Connu notamment pour son génialissime "Que le Spectacle Commence", Bob Fosse aura pourtant bien fait un tour à Cannes cinq ans plus tôt avec "Lenny", biopic de Lenny Bruce, humoriste peu connu en France qui se battit corps et âmes contre l'injustice et l'hypocrisie et pour la liberté d'expression dans les années 60, provocateur de génie qui aura subit tous les excès.

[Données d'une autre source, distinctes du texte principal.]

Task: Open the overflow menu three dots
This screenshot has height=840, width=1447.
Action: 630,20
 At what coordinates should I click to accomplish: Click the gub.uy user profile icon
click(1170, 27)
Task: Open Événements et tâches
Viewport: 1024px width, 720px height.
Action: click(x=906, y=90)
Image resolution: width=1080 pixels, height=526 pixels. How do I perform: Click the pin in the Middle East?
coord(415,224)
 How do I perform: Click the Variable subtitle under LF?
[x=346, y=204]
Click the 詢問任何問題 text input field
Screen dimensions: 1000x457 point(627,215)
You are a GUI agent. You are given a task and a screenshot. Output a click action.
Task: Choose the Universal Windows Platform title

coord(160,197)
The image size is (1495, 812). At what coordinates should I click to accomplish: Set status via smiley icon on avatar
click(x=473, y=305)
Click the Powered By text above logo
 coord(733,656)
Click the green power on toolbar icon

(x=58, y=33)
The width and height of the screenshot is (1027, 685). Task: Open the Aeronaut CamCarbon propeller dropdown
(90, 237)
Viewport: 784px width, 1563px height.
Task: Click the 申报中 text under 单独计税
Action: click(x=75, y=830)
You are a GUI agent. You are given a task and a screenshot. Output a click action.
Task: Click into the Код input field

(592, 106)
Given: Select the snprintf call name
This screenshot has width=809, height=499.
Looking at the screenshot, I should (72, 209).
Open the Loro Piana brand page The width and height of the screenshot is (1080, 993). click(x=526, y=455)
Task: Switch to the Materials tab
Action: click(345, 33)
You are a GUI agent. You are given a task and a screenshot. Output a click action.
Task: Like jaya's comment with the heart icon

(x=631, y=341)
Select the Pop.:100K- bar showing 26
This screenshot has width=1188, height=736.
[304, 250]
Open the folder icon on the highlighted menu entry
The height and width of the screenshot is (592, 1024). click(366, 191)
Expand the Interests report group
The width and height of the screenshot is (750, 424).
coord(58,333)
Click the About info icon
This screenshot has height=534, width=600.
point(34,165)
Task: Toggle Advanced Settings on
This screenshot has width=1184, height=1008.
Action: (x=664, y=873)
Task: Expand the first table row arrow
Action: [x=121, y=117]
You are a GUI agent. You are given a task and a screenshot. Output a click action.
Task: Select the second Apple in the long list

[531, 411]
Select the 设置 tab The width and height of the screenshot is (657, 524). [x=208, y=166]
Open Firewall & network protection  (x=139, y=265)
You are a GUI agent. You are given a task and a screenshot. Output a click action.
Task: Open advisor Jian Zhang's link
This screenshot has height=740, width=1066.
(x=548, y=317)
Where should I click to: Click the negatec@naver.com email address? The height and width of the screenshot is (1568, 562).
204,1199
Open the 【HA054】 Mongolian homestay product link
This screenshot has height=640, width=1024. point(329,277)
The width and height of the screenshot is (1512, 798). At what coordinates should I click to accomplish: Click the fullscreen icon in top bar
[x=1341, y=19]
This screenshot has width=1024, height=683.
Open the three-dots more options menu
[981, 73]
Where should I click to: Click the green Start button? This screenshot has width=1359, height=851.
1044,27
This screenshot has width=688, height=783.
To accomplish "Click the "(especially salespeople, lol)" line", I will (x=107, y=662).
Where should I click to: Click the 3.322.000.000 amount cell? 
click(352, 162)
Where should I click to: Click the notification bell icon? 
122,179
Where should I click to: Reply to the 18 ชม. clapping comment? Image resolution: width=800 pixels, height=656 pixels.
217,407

Aussi peu connu que que son héros, "Lenny" est donc un biopic qui traverse une Amérique désenchantée dans l'atmosphère agréable, humide et contagieuse des cabarets, du jazz, des femmes, de la drogue, tout en suivant un personnage attachant et majestueusement reflété à l'écran par un Dustin Hoffman absolument sidérant, maitrisant à la quasi perfection ses regards, les tics du personnage, le tout pour voler dans l'ombre. Et loin d'être classique, la film se place dans une structure narrative quasi documentaire, loin d'être incongrue, le procédé du flash back trouve sa place pour assister à ce show sans couleurs, si ce n'est celle de la lumière. Interviews des proches de Lenny, réflexion sur son passé déconstruite, magistrale satire de la bien pensance, de l'injustice, de la guerre du viet-nam et de la fermeture d'esprit, du mode de vie américain. Filmant dans une grande mélancolie la fumée et cette semi descente aux enfers d'un réalisme absurde, filmant pratiquement la vie derrière un masque totalement ironique.
Finalement boudé par le jury de Cannes qui lui accordera uniquement le prix de la meilleure interprétation féminine, "Lenny" figure déjà parmi ses biopics marquants qui ne se limitent pas qu'à résumer le destin tragique de leur protagoniste. Une véritable science du cinéma totalement sublime... Un sketch chaud, hypnotique, et un Hoffman qui aurait bien mérité un Lenny.